> [Work required]: Write out the lines below again, replacing "dropdown" with "drop-down menu" everywhere it appears and changing nothing else.

# start of The input

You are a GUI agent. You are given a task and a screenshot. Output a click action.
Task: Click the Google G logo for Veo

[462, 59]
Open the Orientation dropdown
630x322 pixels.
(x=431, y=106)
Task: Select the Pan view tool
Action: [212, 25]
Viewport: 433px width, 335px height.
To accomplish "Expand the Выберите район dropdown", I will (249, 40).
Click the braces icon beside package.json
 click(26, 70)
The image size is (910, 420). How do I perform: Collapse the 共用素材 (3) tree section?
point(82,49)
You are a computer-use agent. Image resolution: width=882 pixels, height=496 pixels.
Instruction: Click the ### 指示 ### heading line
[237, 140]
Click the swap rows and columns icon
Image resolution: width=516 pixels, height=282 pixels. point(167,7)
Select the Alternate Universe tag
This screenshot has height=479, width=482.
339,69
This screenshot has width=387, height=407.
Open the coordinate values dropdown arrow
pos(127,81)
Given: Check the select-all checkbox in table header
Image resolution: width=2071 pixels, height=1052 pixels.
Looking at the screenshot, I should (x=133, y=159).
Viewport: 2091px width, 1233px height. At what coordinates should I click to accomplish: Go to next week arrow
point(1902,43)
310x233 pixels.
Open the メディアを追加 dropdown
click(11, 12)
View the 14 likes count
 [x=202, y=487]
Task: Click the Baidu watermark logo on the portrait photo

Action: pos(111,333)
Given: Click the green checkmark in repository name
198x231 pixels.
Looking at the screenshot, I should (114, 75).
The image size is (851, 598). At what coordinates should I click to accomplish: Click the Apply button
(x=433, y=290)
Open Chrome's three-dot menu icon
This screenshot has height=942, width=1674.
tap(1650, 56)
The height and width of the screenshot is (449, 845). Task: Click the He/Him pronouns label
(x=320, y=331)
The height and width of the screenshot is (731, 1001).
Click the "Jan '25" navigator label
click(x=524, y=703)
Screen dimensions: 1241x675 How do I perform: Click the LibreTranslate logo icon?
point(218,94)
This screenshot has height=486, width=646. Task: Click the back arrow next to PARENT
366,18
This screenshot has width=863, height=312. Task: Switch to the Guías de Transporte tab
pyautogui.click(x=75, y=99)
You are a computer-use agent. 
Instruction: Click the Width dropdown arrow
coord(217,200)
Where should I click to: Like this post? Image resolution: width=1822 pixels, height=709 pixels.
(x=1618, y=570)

# end of The input

> [Exercise answer]:
You are a GUI agent. You are given a task and a screenshot. Output a click action.
Task: Click the Google G logo for Veo

[462, 59]
Open the Orientation drop-down menu
630x322 pixels.
(x=431, y=106)
Task: Select the Pan view tool
Action: [212, 25]
Viewport: 433px width, 335px height.
To accomplish "Expand the Выберите район drop-down menu", I will (249, 40).
Click the braces icon beside package.json
 click(26, 70)
The image size is (910, 420). How do I perform: Collapse the 共用素材 (3) tree section?
point(82,49)
You are a computer-use agent. Image resolution: width=882 pixels, height=496 pixels.
Instruction: Click the ### 指示 ### heading line
[237, 140]
Click the swap rows and columns icon
Image resolution: width=516 pixels, height=282 pixels. point(167,7)
Select the Alternate Universe tag
This screenshot has height=479, width=482.
339,69
This screenshot has width=387, height=407.
Open the coordinate values drop-down menu arrow
pos(127,81)
Given: Check the select-all checkbox in table header
Image resolution: width=2071 pixels, height=1052 pixels.
Looking at the screenshot, I should (x=133, y=159).
Viewport: 2091px width, 1233px height. At what coordinates should I click to accomplish: Go to next week arrow
point(1902,43)
310x233 pixels.
Open the メディアを追加 drop-down menu
click(11, 12)
View the 14 likes count
 [x=202, y=487]
Task: Click the Baidu watermark logo on the portrait photo

Action: pos(111,333)
Given: Click the green checkmark in repository name
198x231 pixels.
Looking at the screenshot, I should (114, 75).
The image size is (851, 598). At what coordinates should I click to accomplish: Click the Apply button
(x=433, y=290)
Open Chrome's three-dot menu icon
This screenshot has height=942, width=1674.
tap(1650, 56)
The height and width of the screenshot is (449, 845). Task: Click the He/Him pronouns label
(x=320, y=331)
The height and width of the screenshot is (731, 1001).
Click the "Jan '25" navigator label
click(x=524, y=703)
Screen dimensions: 1241x675 How do I perform: Click the LibreTranslate logo icon?
point(218,94)
This screenshot has height=486, width=646. Task: Click the back arrow next to PARENT
366,18
This screenshot has width=863, height=312. Task: Switch to the Guías de Transporte tab
pyautogui.click(x=75, y=99)
You are a computer-use agent. 
Instruction: Click the Width drop-down menu arrow
coord(217,200)
Where should I click to: Like this post? Image resolution: width=1822 pixels, height=709 pixels.
(x=1618, y=570)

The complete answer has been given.